Et il éclata d'un rire cristallin, pas très masculin.
« Mais ne vous inquiétez pas, nous allons commencer par les packs de bases ; et si vous vous plaisez dans Autremonde, alors nous nous reverrons très vite ! »
Au sortir de la boutique, le soleil se couchait déjà sur l'horizon. Le ciel avait pris de jolies teintes roses orangées. Elle avait craint de se faire plumer par ce vendeur volubile, mais au final, elle s'en était sorti à prix modique. Elle avait eu droit au pack des nouveaux arrivants, quelques extras, un aperçu des particularités de la femme citadine et de la femme guerrière, et en prime une initiation aux règles d'utilisation des mouvements manuels. Le déclenchement des mouvements requérait une alchimie subtile dans la programmation de l'avatar : les gestes simples se calquaient naturellement sur ceux qu'elle exécutait dans son salon – dans la mesure de la qualité de son matériel – tandis que les combinaisons plus complexes devaient être assemblées et appelées par des commandes définies. Ces commandes pouvaient être vocales, gestuelles ou encore sélectionnées dans un menu. La construction des combinaisons n'était pas simple, mais les aides et les cours en ligne ne manquaient pas.

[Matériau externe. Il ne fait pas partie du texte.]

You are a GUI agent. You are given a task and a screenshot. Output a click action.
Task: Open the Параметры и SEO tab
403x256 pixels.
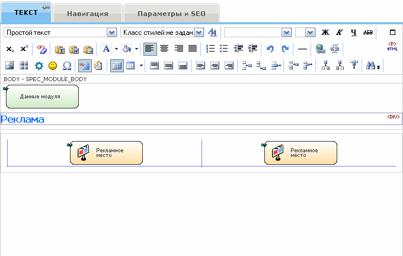(171, 12)
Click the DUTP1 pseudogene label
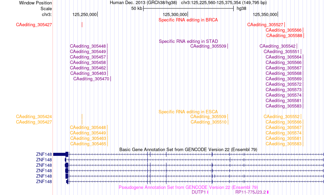The image size is (324, 195). [199, 192]

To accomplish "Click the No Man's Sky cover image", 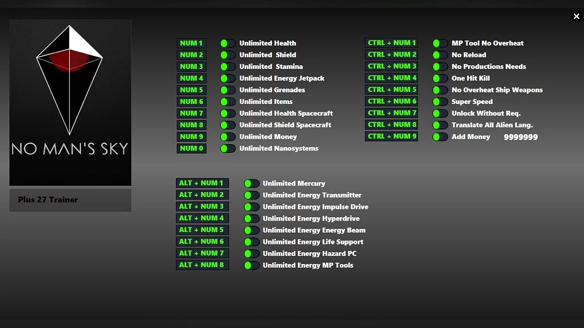I will (x=70, y=102).
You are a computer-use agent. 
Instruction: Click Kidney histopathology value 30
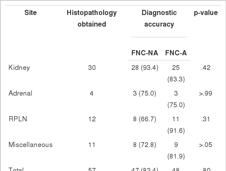tap(92, 68)
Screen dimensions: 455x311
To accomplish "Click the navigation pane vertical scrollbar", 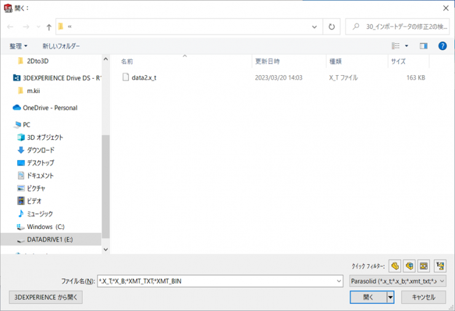I will click(105, 185).

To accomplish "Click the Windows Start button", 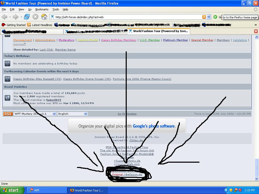I will (x=12, y=190).
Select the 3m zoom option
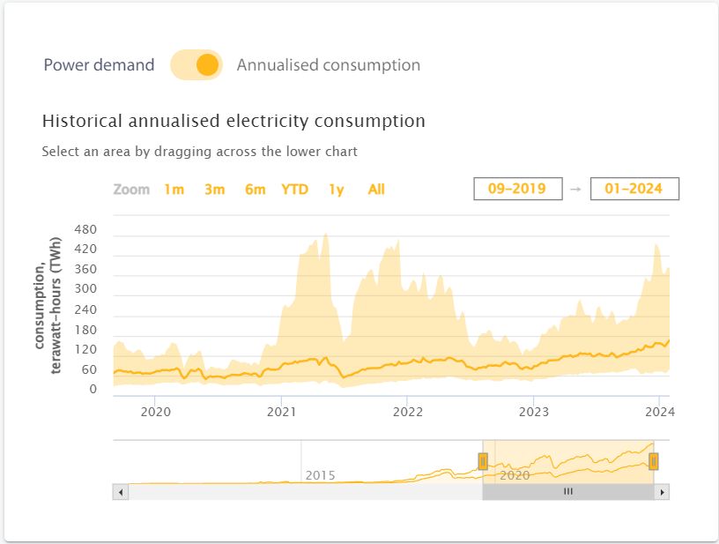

Elle en avait pour des heures rien qu'à découvrir la palette de ses packs dits de base, qui selon Lancelot n'avaient rien de basiques, raison pour laquelle sa clientèle était très fidèle. « C'est parce que, chez nous, vous en avez toujours pour plus que votre argent ! » A un moment ou l'autre, la prévint-il, elle aurait peut-être à choisir le type de femme qu'elle souhaitait être dans Autremonde ; et ce moment-là, elle voudra investir de façon plus ciblée. En l'attente, elle emportait un pack payant pour femme citadine comprenant des pauses de maintien, de marche, de jogging, différentes expressions et des pas de dance - pour laquelle elle-même n'avait aucun talent - sans oublier un pack de femme guerrière qui donnerait à Xena une plastique magnifique au combat.
Son compagnon de taxi disait contempler le coucher de soleil depuis son appartement virtuel les jours de grisaille. Chez elle, le ciel nocturne était bouché. Peut-être pleuvait-il même en ce moment ? Dans Autremonde, le soleil flirtait avec la ligne d'horizon. Se couchait-il toutes les vingt-quatre heures ? Toutes les douze heures ? Peut-être qu'à certains endroits, il ne se couchait jamais ? Autremonde devait avoir des règles propres.
Elle flâna quelques minutes sur la plage sous la lumière chaude et rasante qui traçait des coulées d'aquarelle sur la mer. Pour la première fois, son avatar – son reflet d'elle-même comme le disait Lancelot – se déplaçait avec grâce et légèreté. A chaque pas, tous ses muscles bougeaient et elle percevait jusqu'au mouvement des orteils dans le sable. Sa poitrine aussi répondait aux stimuli de son corps. Lancelot lui avait clairement fait comprendre qu'une poitrine ferme ne rimait pas avec rigide. Elle sautilla sur place pour observer ses réactions physiques. Sa chevelure se souleva, ses genoux plièrent légèrement dans la détente, ses bras s'écartèrent, sa poitrine rebondit dans son chemisier. Elle doutait qu'elle-même puisse dégager une telle grâce en sautant sur place. Bien entendu, Xena était une guerrière entrainée...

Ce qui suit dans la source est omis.